Podkreśliła jednocześnie, że wystarczyło jednak to, że „wokół pani Joanny stał kordon policji”, a funkcjonariusze cały czas jej towarzyszyli.
Wszystko, co się działo już w mieszkaniu pani Joanny wskazywało, że policja jest tam zbędna
— skomentowała adwokat.
Jej zdaniem w tamtej sytuacji wystarczyłaby pomoc medyczna, ponieważ „nie było zagrożenia poważnego dla jej zdrowia i życia, a na pewno nie związanego z przerwaniem ciąży”, którego, w relacji p. Joanny, dokonała dwa tygodnie wcześniej.
Sąd odroczył do 1 października rozprawę ze względu na obszerną odpowiedź pełnomocnika policji. Ma wówczas zostać odtworzony film z przebiegu działań policji w szpitalu, planowane na wtedy jest także przesłuchanie p. Joanny.
Tabletka poronna z internetu
Pod koniec lipca ub. r. „Fakty” TVN opublikowały materiał o działaniach policjantów w jednym z krakowskich szpitali wobec kobiety, która trafiła na tamtejszy SOR po zażyciu tabletki poronnej; jak zapewniała - kupiła ją sama w internecie. Z materiału wynikało, że w szpitalu policjanci p. Joannę otoczyli kordonem, a policjantki weszły z nią do gabinetu ginekologicznego.
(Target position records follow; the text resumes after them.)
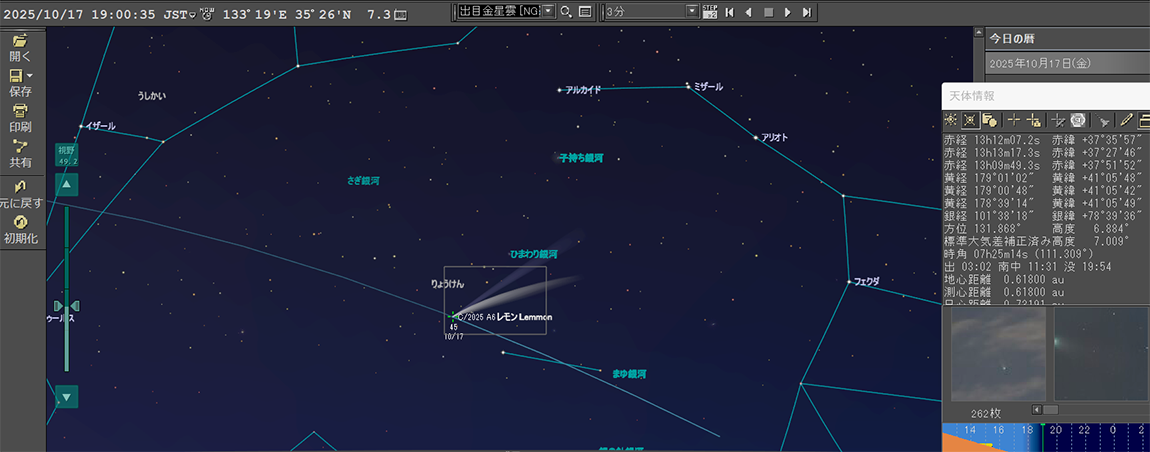1150x452 pixels.
Task: Click the 印刷 (Print) icon
Action: pos(20,110)
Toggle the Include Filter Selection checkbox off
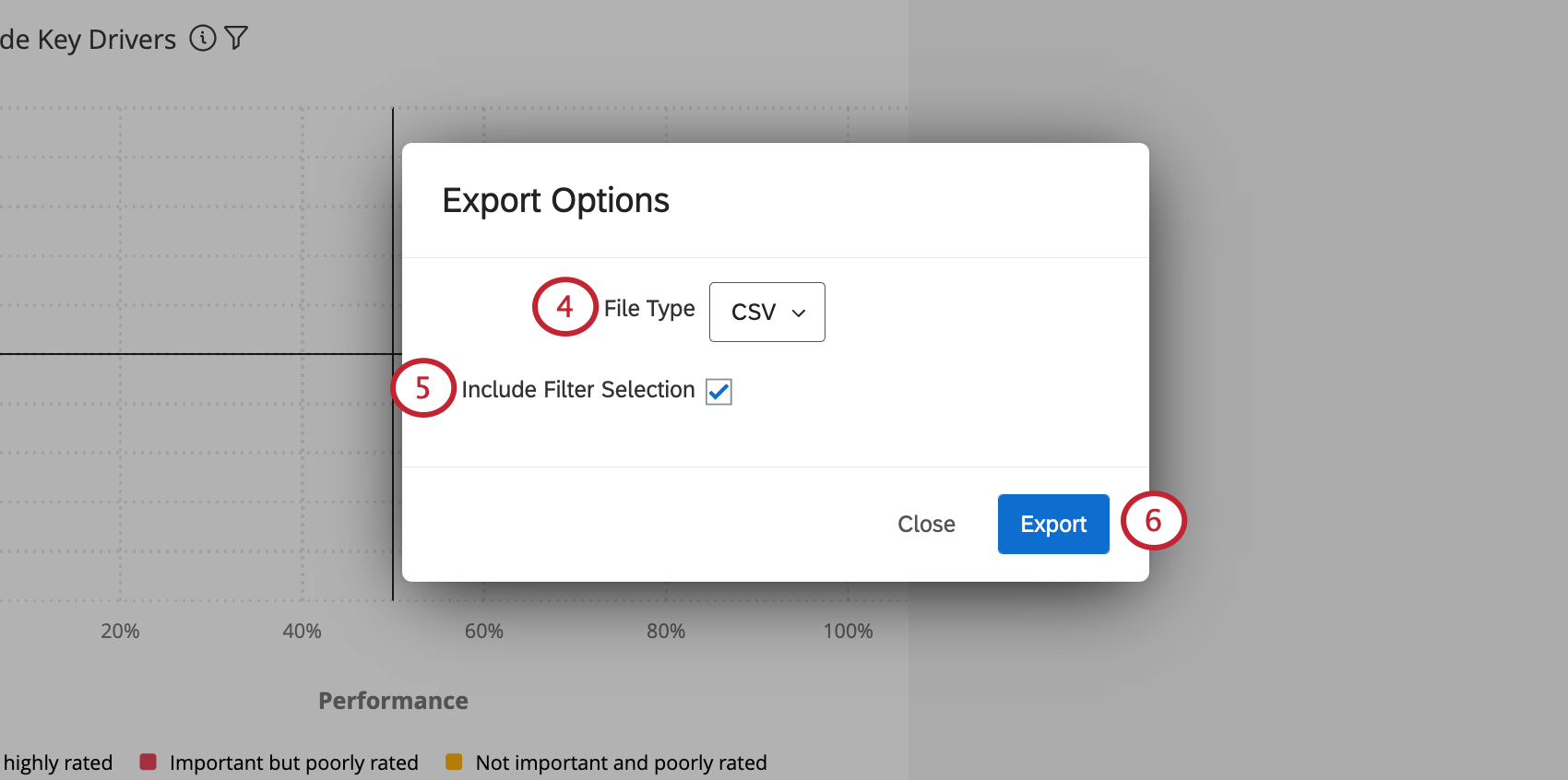 (718, 391)
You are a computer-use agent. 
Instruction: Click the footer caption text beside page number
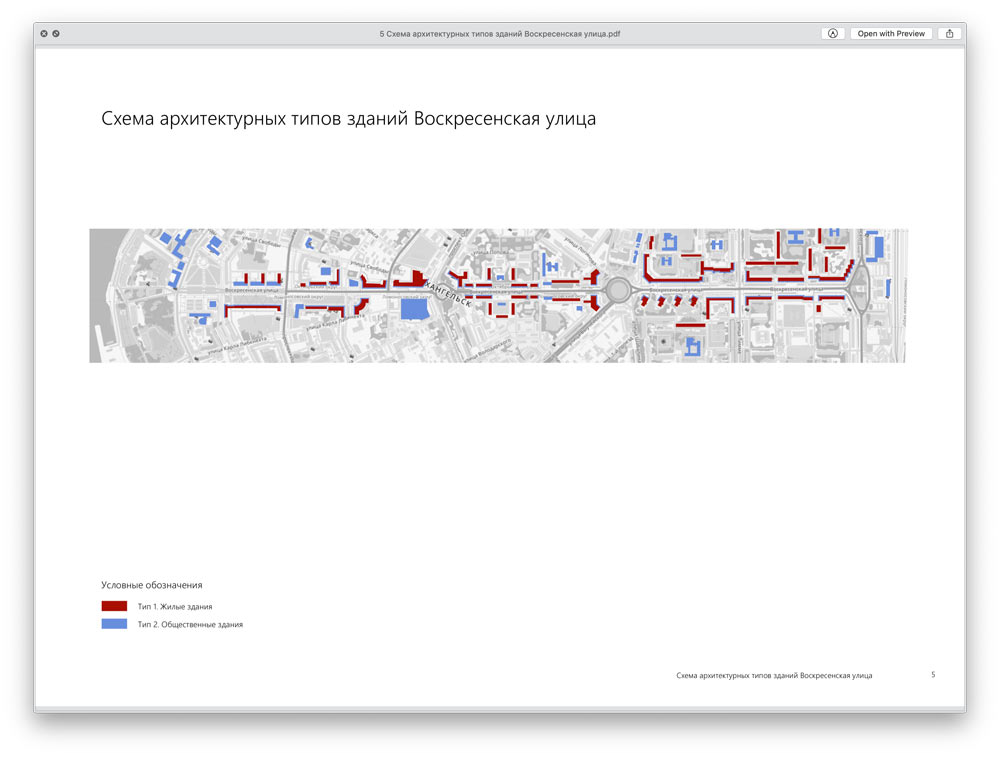click(774, 676)
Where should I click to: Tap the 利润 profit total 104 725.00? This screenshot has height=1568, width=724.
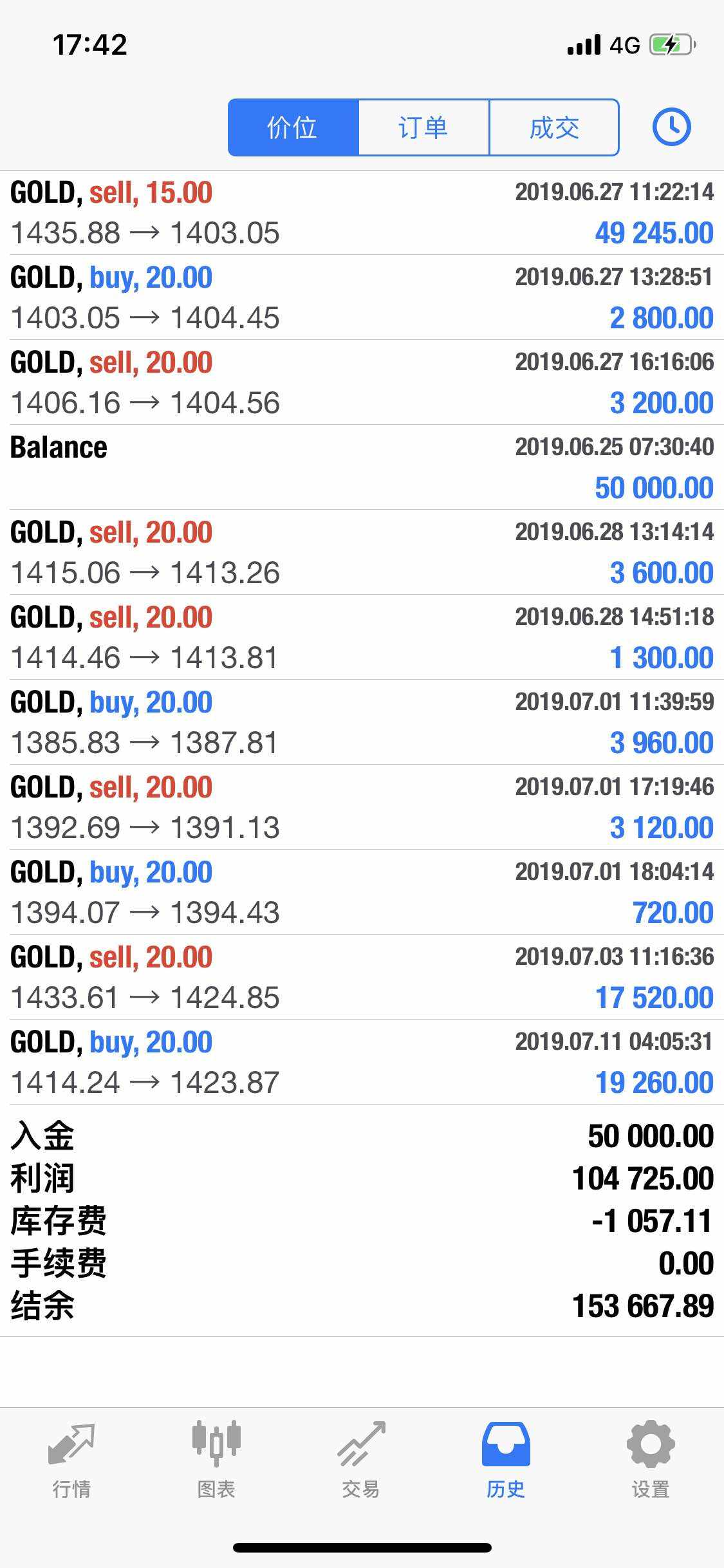[642, 1179]
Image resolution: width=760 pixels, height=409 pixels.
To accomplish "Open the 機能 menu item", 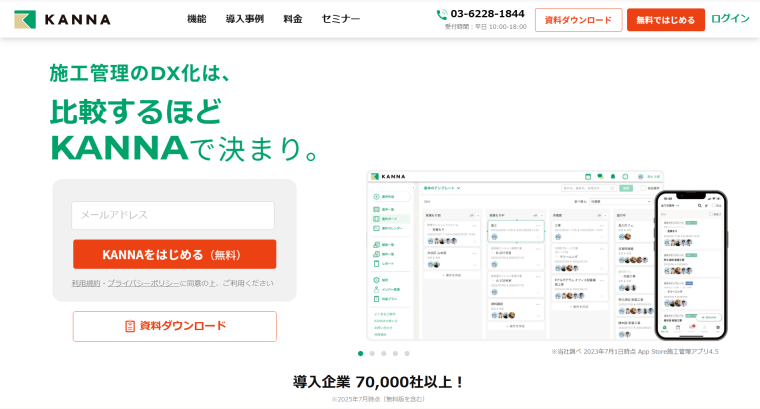I will click(196, 19).
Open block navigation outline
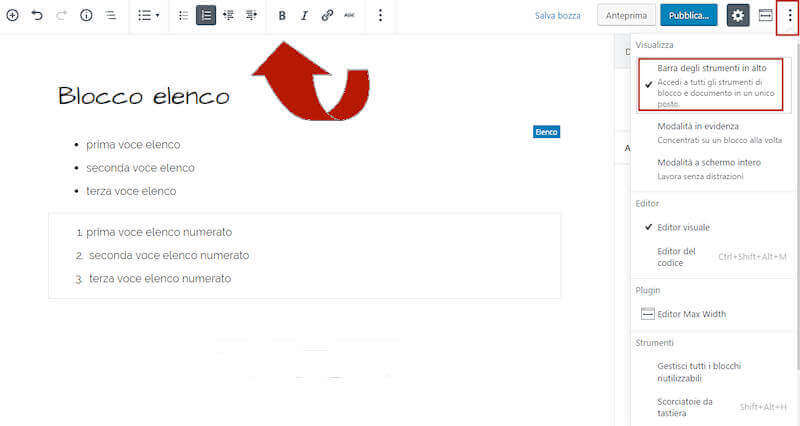 point(111,16)
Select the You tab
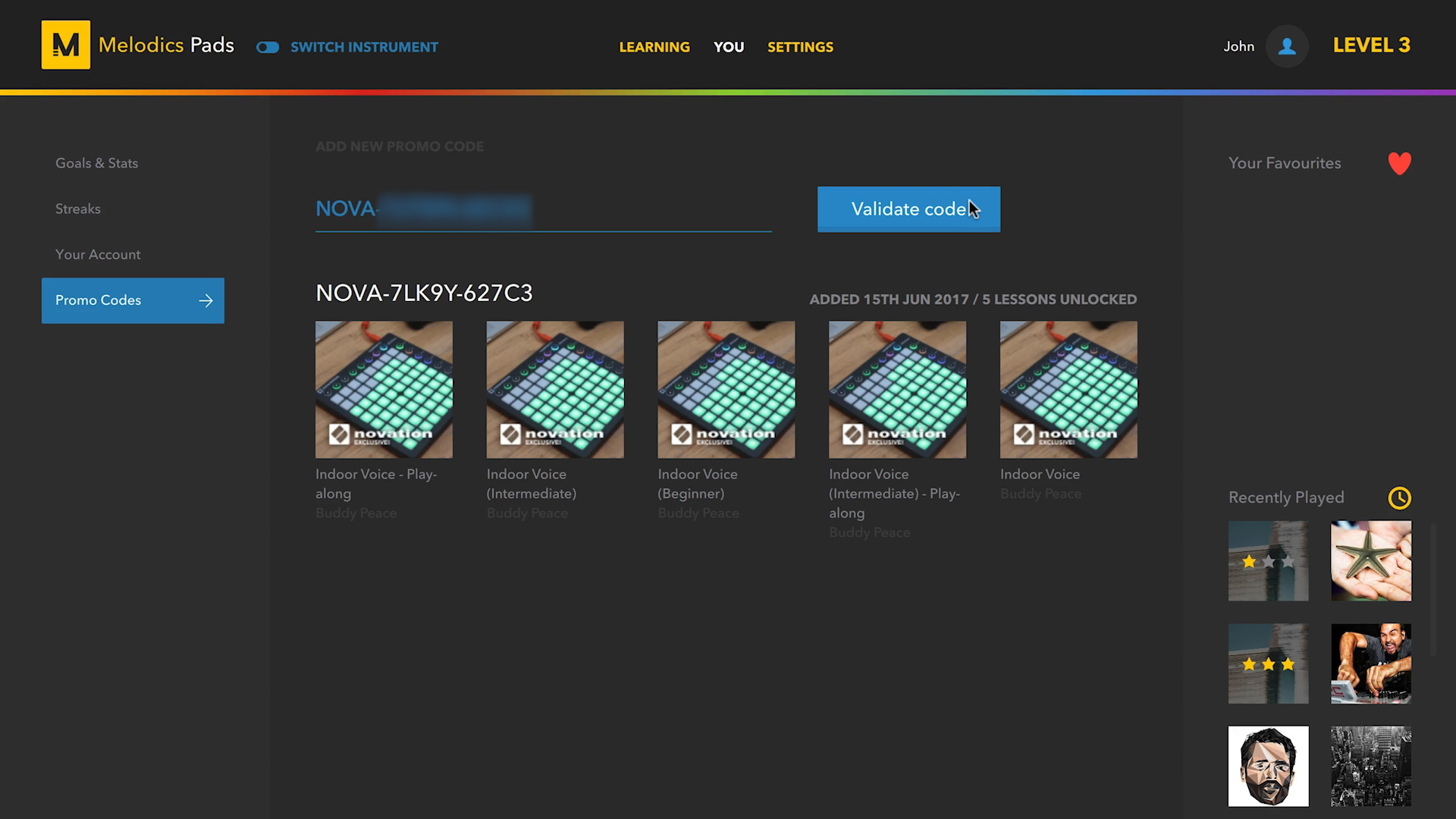 (x=728, y=47)
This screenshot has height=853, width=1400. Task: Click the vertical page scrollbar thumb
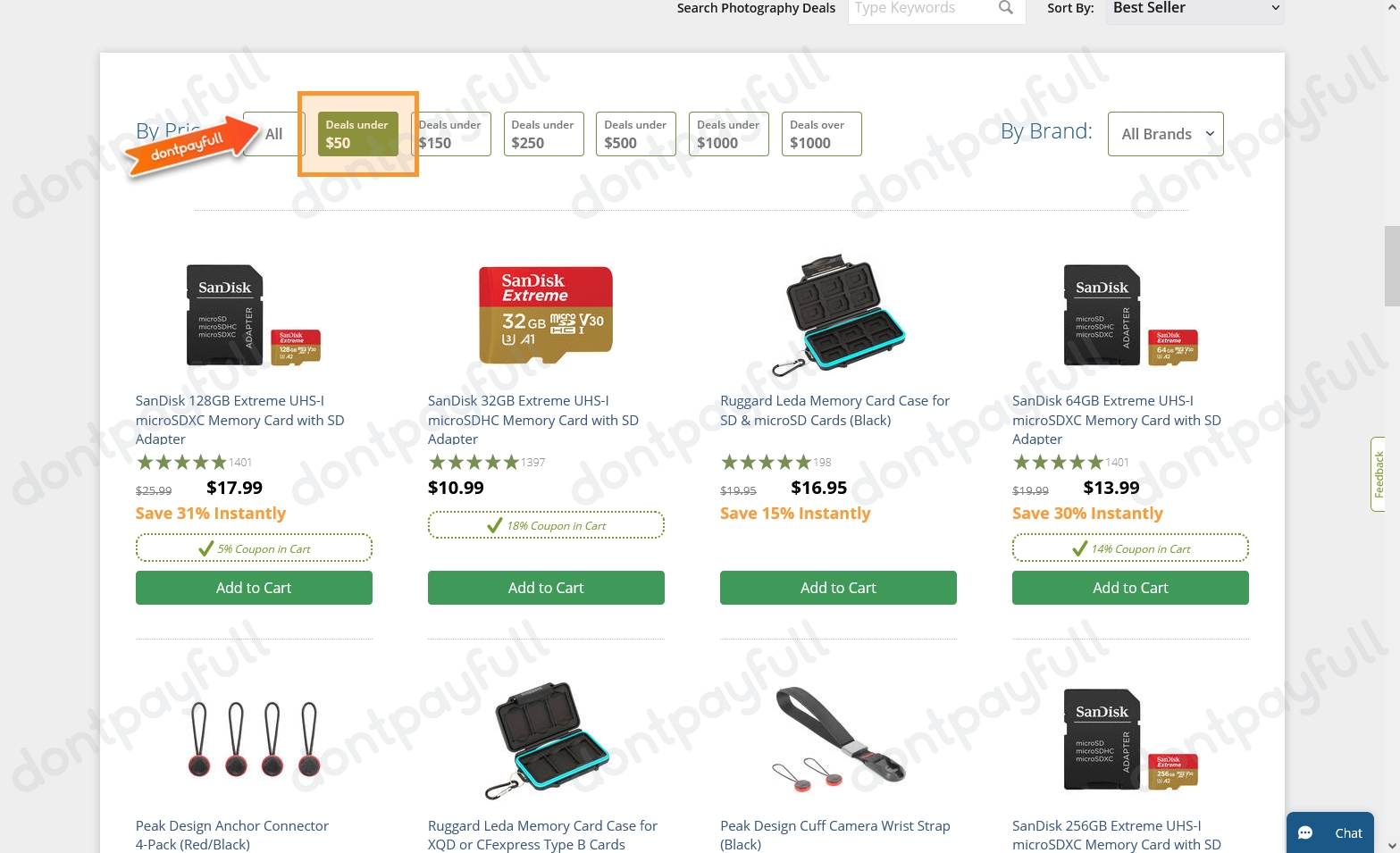point(1392,266)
Funkcjonariusze przeszukali jej rzeczy osobiste, zatrzymując telefon i laptop.
Komenda Główna Policji przekazała, że „interwencja policji nastąpiła po zawiadomieniu służb przez lekarza psychiatrę o możliwej próbie samobójczej jego pacjentki i przyjęciu przez nią substancji niewiadomego pochodzenia”. Według policji, w sprawie istniało podejrzenie popełnienia przestępstwa w postaci udzielania kobiecie ciężarnej pomocy w przerwaniu ciąży poprzez środki pochodzące z nielegalnego źródła. Następnie ówczesny komendant główny policji gen. insp. Jarosław Szymczyk wyraził ubolewanie wobec trudnej sytuacji życiowej, w jakiej znalazła się pani Joanna, ale zaznaczył, że ta sytuacja nie była winą policji.
CZYTAJ TAKŻE:
Jak pani Joanna miała zostać „politycznym złotem”
Ówczesna opozycja próbowała wykorzystać sytuację pani Joanny do uderzenia w rządzącą wtedy Zjednoczoną Prawicę. Kobieta często występowała w mediach. Była także „honorową gościnią” jednego z posiedzeń parlamentarnego zespołu ds. praw kobiet, a jej zachowanie i wypowiedzi podczas tego wydarzenia wpędziła w konsternację nawet posłanki, które zaprosiły panią Joannę.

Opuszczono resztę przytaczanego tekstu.